# keeping micro crickets alive



## vr6_12v (Nov 10, 2009)

orderd some micro crickets on wednesday ready for the green anoles i got today, recieved them on friday and they was perfect non dead fed them bug grub and put a bit of greens in there and now they are all dead. all the other crickets i get for my beardies are fine and i give them the same stuf. what do i need to do different to keep these tiny ones alive?
thanks. stu


----------



## grumpyoldtrout (May 19, 2008)

Might have been a humidity problem, Crix do not like it humid. We use a small faunarium with some egg tray strips, our dry roach mix as substrate and a very small piece of carrot for moisture.

Good guide here... http://www.reptileforums.co.uk/feeder/233213-livefoods-careguides.html#post3115504 with pics of a mass die off due to humidity. 

Hope this helps.


----------



## vr6_12v (Nov 10, 2009)

thanks for that . realy good guide. do you think they would get too hot if i kept the small tub in my beardies viv?


----------



## vr6_12v (Nov 10, 2009)

how can i stop the tubs getting condensation in them?


----------



## grumpyoldtrout (May 19, 2008)

With micro crix, in a faunarium you should not get any condensation, just keep the bits of egg trays down from the lid. I now have a bit of pollen netting between the faunarium and the lid after dropping one and most of them disappeared under the furniture. :blush::blush::blush:

Are you keeping them in the tub they came in?
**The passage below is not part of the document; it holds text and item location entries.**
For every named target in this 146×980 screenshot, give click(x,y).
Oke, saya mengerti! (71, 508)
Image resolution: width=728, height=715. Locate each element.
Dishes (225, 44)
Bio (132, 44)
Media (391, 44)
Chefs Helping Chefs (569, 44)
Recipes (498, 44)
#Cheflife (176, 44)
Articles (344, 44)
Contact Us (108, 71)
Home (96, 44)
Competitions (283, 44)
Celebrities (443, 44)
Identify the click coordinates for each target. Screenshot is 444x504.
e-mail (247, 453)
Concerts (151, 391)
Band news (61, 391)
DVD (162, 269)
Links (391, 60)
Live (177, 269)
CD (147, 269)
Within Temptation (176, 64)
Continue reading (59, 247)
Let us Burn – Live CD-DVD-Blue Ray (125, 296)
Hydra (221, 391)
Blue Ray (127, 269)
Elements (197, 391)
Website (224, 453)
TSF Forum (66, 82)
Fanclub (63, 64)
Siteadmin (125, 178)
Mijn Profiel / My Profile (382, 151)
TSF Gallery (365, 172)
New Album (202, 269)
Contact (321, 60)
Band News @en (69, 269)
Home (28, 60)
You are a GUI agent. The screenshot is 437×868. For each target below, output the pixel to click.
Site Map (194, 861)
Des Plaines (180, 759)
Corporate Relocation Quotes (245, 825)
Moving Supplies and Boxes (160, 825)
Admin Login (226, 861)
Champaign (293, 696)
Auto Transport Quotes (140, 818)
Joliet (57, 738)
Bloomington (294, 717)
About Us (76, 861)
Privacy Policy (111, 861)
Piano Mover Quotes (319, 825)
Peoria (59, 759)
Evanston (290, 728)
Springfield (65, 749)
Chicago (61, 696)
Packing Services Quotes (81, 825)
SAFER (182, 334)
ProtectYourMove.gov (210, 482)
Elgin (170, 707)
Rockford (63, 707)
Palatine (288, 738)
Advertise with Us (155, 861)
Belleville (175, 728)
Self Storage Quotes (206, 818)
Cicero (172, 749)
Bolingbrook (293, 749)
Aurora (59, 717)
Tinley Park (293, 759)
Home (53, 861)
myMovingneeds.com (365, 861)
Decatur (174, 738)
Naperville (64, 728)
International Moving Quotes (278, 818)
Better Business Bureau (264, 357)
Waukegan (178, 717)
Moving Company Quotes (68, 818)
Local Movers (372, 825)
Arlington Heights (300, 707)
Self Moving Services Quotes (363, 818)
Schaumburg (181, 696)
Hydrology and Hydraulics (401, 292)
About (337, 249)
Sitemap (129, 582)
Faunariums have a lot more ventilation holes.


----------



## koolkid (Nov 14, 2009)

WOW nice link thanks!


----------



## HABU (Mar 21, 2007)

what the heck is a 'micro-cricket?'


----------



## grumpyoldtrout (May 19, 2008)

HABU said:


> what the heck is a 'micro-cricket?'



Just hatched ones, in blacks they look like moving dust. :2thumb:


----------